After the workshop we plan to invite participants to submit to a special journal issue. We aim for ACM Transactions in Computer-Human Interaction.

Call for papers

We invite researchers and practitioners who design with bodies and their movement to submit

  • A statement of interest in the shape of a position paper
    (ACM single-column "Review Submission Format", up to 4 pages)

  • And/or a video.

The submission should reflect on an ongoing or finished project by the participant that relates to, or reinterprets one or more of the proposed themes. It may include a challenging programming-for-movement scenario, a created artefact, or a conceptual piece that could be showcased at the workshop.

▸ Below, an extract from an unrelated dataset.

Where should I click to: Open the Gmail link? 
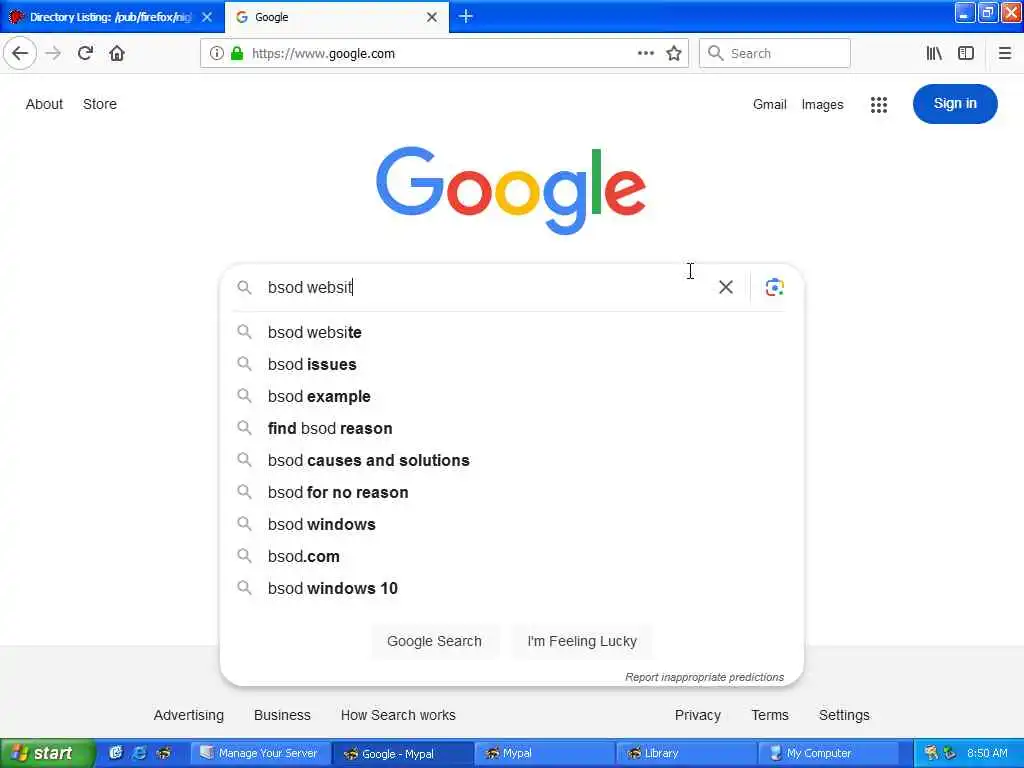click(769, 104)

The workshop will be held in two half-day sessions. We aim for an interactive experience, facilitated either online or in person, with space for discussion, self-expression, and physical and hands-on activities. We highly encourage participants to bring inspirational materials and artefacts to the workshop, related to the workshop themes.

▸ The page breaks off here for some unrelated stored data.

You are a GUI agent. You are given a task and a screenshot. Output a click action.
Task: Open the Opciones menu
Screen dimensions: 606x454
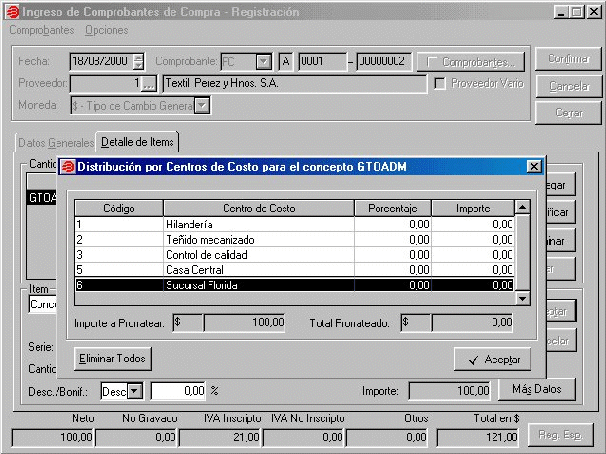tap(106, 30)
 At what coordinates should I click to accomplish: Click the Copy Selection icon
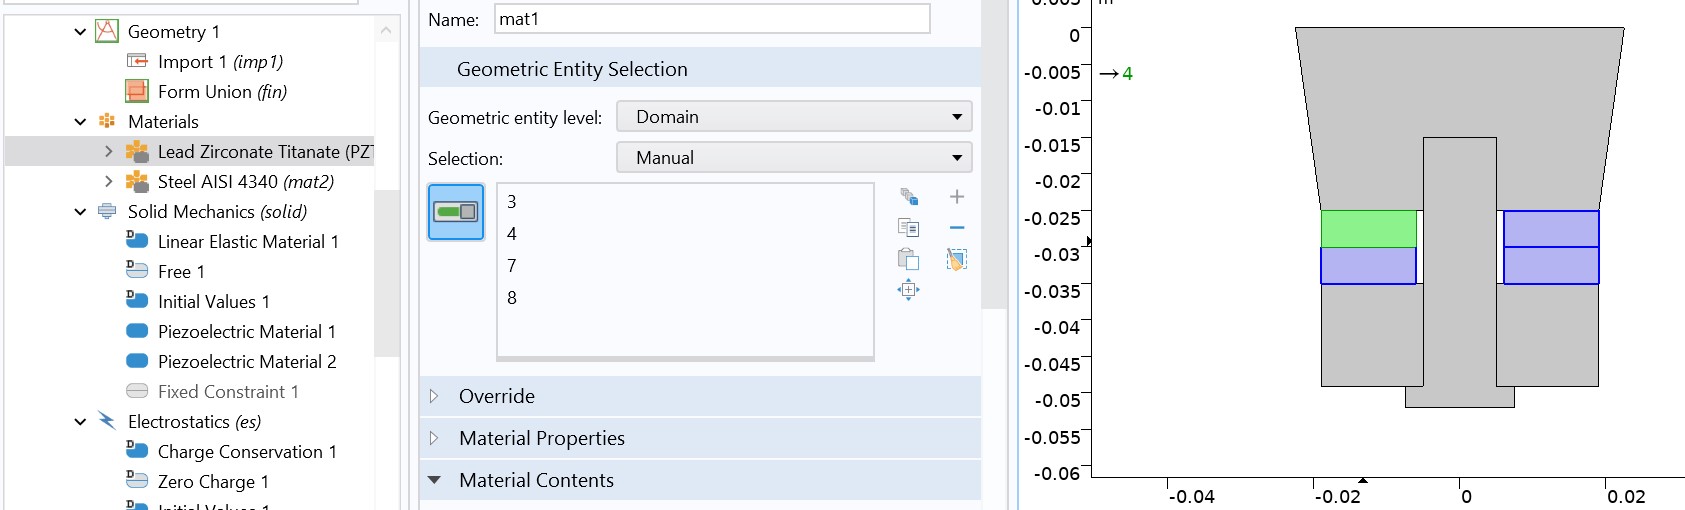[x=909, y=228]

The possible publication of workshop participants contributions is the sole decision and responsibility of the workshop organisers.

Organisers

Cristian Bogdan is the founder of physical interaction design education at KTH Royal Institute of Technology in Stockholm. He does research on programming by novice users as well as novel forms of programming.

Vasiliki Tsaknaki is an Assistant Professor at the Digital Design department, at the IT University of Copenhagen. Her research combines materials experiences, computational crafts and soma design methods in HCI.

Charles Windlin is a doctoral researcher at the Soma Design research group, at KTH Royal Institute of Technology in Stockholm. His research explores how to co-design interactive technologies within mental health with soma design methododolgy.

Marianela Ciolfi Felice is a postdoctoral researcher in Interaction Design at KTH. Her research explores the inter- section between digital women’s health and soma design. Previously, she worked on creativity support in choreography.

Ozgun Kilic Afsar is a doctoral researcher at Tangible Media Group at MIT Media Lab, and Soma Design research group at KTH. Her research explores co-adaptivity in interaction using on-body robotic swarms as dynamic assistants and co-performing agents.

Ylva Fernaeus is a researcher in interaction design at KTH, Stockholm. Research background in tangible and embodied programming, both for screen based dynamic media, robotic devices and full body interactive experiences.

Sara Eriksson is a doctoral researcher in the Stockholm Technology and Interaction Research group at Stockholm University. Her research explores bodily and material experiences in design and interaction with drones.

Pedro Sanches is a Postdoctoral researcher at KTH Royal Institute of Technology in Stockholm. He bridges the fields of interaction design and critical data studies, considering data as a design material in interactive applications.